**Pixel coordinate grounding data:**
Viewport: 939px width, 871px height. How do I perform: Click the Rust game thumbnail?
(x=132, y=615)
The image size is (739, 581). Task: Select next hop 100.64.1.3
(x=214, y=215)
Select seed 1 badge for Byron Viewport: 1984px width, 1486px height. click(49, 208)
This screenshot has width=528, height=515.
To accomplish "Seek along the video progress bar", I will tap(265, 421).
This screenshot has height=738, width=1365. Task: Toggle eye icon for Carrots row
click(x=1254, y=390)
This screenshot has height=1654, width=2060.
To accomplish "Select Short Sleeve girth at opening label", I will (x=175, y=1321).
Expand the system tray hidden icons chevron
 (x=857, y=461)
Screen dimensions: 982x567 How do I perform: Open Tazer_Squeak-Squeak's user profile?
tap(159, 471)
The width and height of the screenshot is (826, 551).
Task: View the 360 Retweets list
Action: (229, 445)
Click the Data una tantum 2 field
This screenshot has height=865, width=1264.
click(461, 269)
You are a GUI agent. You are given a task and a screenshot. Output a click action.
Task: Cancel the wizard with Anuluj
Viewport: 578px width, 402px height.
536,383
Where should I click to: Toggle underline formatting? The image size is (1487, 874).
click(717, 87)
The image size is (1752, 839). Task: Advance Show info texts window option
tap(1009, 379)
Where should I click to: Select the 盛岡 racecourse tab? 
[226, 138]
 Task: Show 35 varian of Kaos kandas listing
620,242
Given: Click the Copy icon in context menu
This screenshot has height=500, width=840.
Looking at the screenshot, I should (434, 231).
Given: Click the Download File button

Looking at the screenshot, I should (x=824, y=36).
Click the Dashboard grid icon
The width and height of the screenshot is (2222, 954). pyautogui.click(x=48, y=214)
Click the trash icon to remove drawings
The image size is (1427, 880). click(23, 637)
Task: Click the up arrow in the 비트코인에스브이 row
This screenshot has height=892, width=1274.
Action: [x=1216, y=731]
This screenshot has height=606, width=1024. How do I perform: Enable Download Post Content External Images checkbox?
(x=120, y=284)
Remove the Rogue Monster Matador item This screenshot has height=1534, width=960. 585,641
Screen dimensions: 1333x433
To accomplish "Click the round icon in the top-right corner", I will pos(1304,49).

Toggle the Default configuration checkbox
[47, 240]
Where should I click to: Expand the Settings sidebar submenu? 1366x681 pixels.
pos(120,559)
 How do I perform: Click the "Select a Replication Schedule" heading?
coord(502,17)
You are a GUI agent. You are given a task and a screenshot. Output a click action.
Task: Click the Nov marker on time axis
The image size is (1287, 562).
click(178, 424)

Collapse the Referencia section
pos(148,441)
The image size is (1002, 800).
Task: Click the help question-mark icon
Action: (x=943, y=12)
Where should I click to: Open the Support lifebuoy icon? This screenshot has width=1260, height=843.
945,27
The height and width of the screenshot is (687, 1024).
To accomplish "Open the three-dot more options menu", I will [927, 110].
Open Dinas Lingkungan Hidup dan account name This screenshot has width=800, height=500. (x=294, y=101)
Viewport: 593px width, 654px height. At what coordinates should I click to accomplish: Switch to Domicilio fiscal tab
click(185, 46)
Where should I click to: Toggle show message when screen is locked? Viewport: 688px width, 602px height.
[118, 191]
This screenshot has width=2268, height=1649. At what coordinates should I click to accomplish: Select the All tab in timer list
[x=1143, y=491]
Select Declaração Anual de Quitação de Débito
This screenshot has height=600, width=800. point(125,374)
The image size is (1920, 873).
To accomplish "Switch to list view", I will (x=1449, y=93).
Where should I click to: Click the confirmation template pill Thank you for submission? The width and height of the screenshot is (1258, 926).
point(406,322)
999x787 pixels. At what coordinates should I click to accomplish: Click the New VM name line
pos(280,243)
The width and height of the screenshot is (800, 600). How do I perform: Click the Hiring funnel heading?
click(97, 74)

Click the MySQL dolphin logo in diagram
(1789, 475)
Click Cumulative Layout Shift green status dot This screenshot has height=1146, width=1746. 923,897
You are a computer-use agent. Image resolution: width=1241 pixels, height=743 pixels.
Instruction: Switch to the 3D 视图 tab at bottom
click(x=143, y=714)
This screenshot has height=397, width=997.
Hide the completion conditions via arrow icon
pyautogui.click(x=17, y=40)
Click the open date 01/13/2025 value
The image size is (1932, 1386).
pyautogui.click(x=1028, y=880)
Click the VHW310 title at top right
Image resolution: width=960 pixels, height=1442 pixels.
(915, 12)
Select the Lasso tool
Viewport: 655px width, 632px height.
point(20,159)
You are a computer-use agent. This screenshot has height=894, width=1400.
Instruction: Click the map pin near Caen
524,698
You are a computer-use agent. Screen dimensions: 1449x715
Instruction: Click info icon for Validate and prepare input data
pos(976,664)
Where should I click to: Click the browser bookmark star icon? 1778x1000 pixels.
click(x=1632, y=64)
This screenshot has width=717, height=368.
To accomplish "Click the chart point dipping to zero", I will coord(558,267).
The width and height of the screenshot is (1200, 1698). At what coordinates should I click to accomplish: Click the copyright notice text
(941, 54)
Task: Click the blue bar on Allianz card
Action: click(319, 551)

**TASK DETAILS:**
Print all of the entries exactly as they are written.

**REPLY:**
Viewport: 939px width, 871px height. How do I perform: Click the Rust game thumbnail?
(x=132, y=615)
The image size is (739, 581). Task: Select next hop 100.64.1.3
(x=214, y=215)
Select seed 1 badge for Byron Viewport: 1984px width, 1486px height. click(49, 208)
This screenshot has width=528, height=515.
To accomplish "Seek along the video progress bar", I will tap(265, 421).
This screenshot has height=738, width=1365. Task: Toggle eye icon for Carrots row
click(x=1254, y=390)
This screenshot has height=1654, width=2060.
To accomplish "Select Short Sleeve girth at opening label", I will (x=175, y=1321).
Expand the system tray hidden icons chevron
 (x=857, y=461)
Screen dimensions: 982x567 How do I perform: Open Tazer_Squeak-Squeak's user profile?
tap(159, 471)
The width and height of the screenshot is (826, 551).
Task: View the 360 Retweets list
Action: (229, 445)
Click the Data una tantum 2 field
This screenshot has height=865, width=1264.
click(461, 269)
You are a GUI agent. You are given a task and a screenshot. Output a click action.
Task: Cancel the wizard with Anuluj
Viewport: 578px width, 402px height.
536,383
Where should I click to: Toggle underline formatting? The image size is (1487, 874).
click(717, 87)
The image size is (1752, 839). Task: Advance Show info texts window option
tap(1009, 379)
Where should I click to: Select the 盛岡 racecourse tab? 
[226, 138]
 Task: Show 35 varian of Kaos kandas listing
620,242
Given: Click the Copy icon in context menu
This screenshot has height=500, width=840.
Looking at the screenshot, I should (434, 231).
Given: Click the Download File button

Looking at the screenshot, I should (x=824, y=36).
Click the Dashboard grid icon
The width and height of the screenshot is (2222, 954). pyautogui.click(x=48, y=214)
Click the trash icon to remove drawings
The image size is (1427, 880). click(23, 637)
Task: Click the up arrow in the 비트코인에스브이 row
This screenshot has height=892, width=1274.
Action: [x=1216, y=731]
This screenshot has height=606, width=1024. How do I perform: Enable Download Post Content External Images checkbox?
(x=120, y=284)
Remove the Rogue Monster Matador item This screenshot has height=1534, width=960. 585,641
Screen dimensions: 1333x433
To accomplish "Click the round icon in the top-right corner", I will pos(1304,49).

Toggle the Default configuration checkbox
[47, 240]
Where should I click to: Expand the Settings sidebar submenu? 1366x681 pixels.
pos(120,559)
 How do I perform: Click the "Select a Replication Schedule" heading?
coord(502,17)
You are a GUI agent. You are given a task and a screenshot. Output a click action.
Task: Click the Nov marker on time axis
The image size is (1287, 562).
click(178, 424)

Collapse the Referencia section
pos(148,441)
The image size is (1002, 800).
Task: Click the help question-mark icon
Action: (x=943, y=12)
Where should I click to: Open the Support lifebuoy icon? This screenshot has width=1260, height=843.
945,27
The height and width of the screenshot is (687, 1024).
To accomplish "Open the three-dot more options menu", I will [927, 110].
Open Dinas Lingkungan Hidup dan account name This screenshot has width=800, height=500. (x=294, y=101)
Viewport: 593px width, 654px height. At what coordinates should I click to accomplish: Switch to Domicilio fiscal tab
click(185, 46)
Where should I click to: Toggle show message when screen is locked? Viewport: 688px width, 602px height.
[118, 191]
This screenshot has width=2268, height=1649. At what coordinates should I click to accomplish: Select the All tab in timer list
[x=1143, y=491]
Select Declaração Anual de Quitação de Débito
This screenshot has height=600, width=800. point(125,374)
The image size is (1920, 873).
To accomplish "Switch to list view", I will (x=1449, y=93).
Where should I click to: Click the confirmation template pill Thank you for submission? The width and height of the screenshot is (1258, 926).
point(406,322)
999x787 pixels. At what coordinates should I click to accomplish: Click the New VM name line
pos(280,243)
The width and height of the screenshot is (800, 600). How do I perform: Click the Hiring funnel heading?
click(97, 74)

Click the MySQL dolphin logo in diagram
(1789, 475)
Click Cumulative Layout Shift green status dot This screenshot has height=1146, width=1746. 923,897
You are a computer-use agent. Image resolution: width=1241 pixels, height=743 pixels.
Instruction: Switch to the 3D 视图 tab at bottom
click(x=143, y=714)
This screenshot has height=397, width=997.
Hide the completion conditions via arrow icon
pyautogui.click(x=17, y=40)
Click the open date 01/13/2025 value
The image size is (1932, 1386).
pyautogui.click(x=1028, y=880)
Click the VHW310 title at top right
Image resolution: width=960 pixels, height=1442 pixels.
(915, 12)
Select the Lasso tool
Viewport: 655px width, 632px height.
point(20,159)
You are a computer-use agent. This screenshot has height=894, width=1400.
Instruction: Click the map pin near Caen
524,698
You are a computer-use agent. Screen dimensions: 1449x715
Instruction: Click info icon for Validate and prepare input data
pos(976,664)
Where should I click to: Click the browser bookmark star icon? 1778x1000 pixels.
click(x=1632, y=64)
This screenshot has width=717, height=368.
To accomplish "Click the chart point dipping to zero", I will coord(558,267).
The width and height of the screenshot is (1200, 1698). At what coordinates should I click to accomplish: Click the copyright notice text
(941, 54)
Task: Click the blue bar on Allianz card
Action: click(319, 551)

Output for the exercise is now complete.